Dhahran High School (formerly Dhahran Academy High School) is a part of International Schools Group and is primarily composed of expatriates including American, British, Lebanese, Filipino, and Indian students. There have been Saudi students as well, though this is relatively rare. Advanced Placement courses have been available since Dhahran High School's first graduating class in 2001.

The Dhahran School and the Dhahran Hills School are Saudi Aramco-run American curriculum schools within the Saudi Aramco Residential Camp. These schools are strictly only for the children of expatriate Saudi Aramco employees but are provided completely free of charge to them. They are fully accredited and are part of the larger Saudi Aramco Schools district, encompassing all Saudi Aramco-operated schools within Aramco residential compounds.

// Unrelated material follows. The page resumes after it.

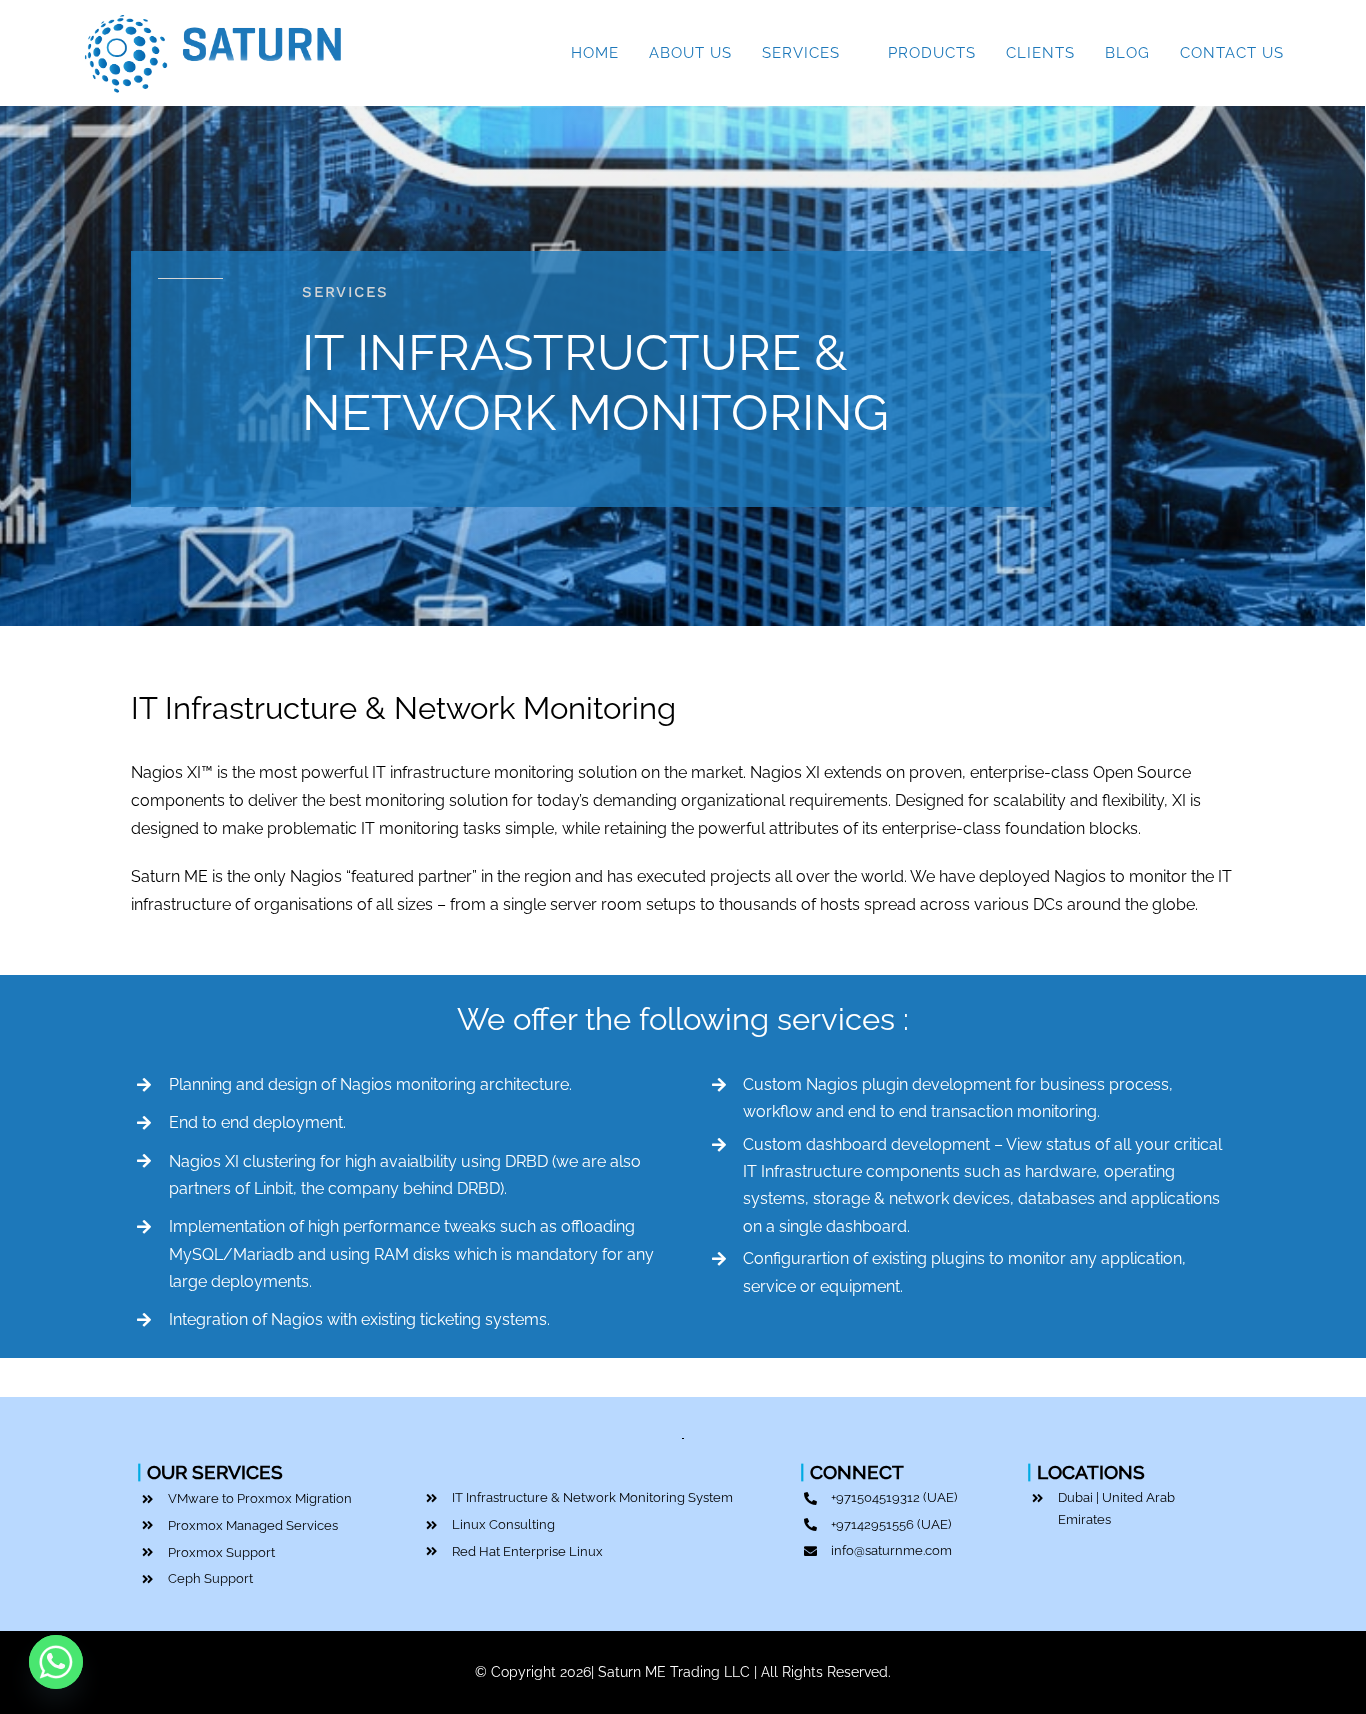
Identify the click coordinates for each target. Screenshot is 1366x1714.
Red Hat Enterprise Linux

Dhahran is also home to the world-renowned King Fahd University of Petroleum and Minerals (KFUPM), and the Aramco Training Center (ATC), where many new employees of Saudi Aramco learn useful skills, such as English, business mathematics, physics, and computer skills. Imam Abdulrahman Bin Faisal University and Prince Mohammad bin Fahd University are also located near and within the city respectively.

==Dhahran in popular culture==
- In 1998, after the kidnapping and murder of Matthew Shepard, a gay college student from Wyoming, major American news networks would occasionally mention that the student's parents lived in Dhahran and worked for Saudi Aramco.
- In Abdelrahman Munif's Cities of Salt novels, the oil company outpost of Harran is widely believed to be Dhahran's fictional analogue.
- In the premise of Ghost Fleet, Dhahran is the victim of a terrorist attack which utilizes a dirty bomb, which causes massive damage to the world oil economy and caused anarchy around the world, and it is the first event in a string of incidents that eventually lead to World War III.
- In the first episode of the 14th season King of the Hill, Peggy states that she and her spouse, Hank, lived in Dhahran while Hank was working for Saudi Aramco.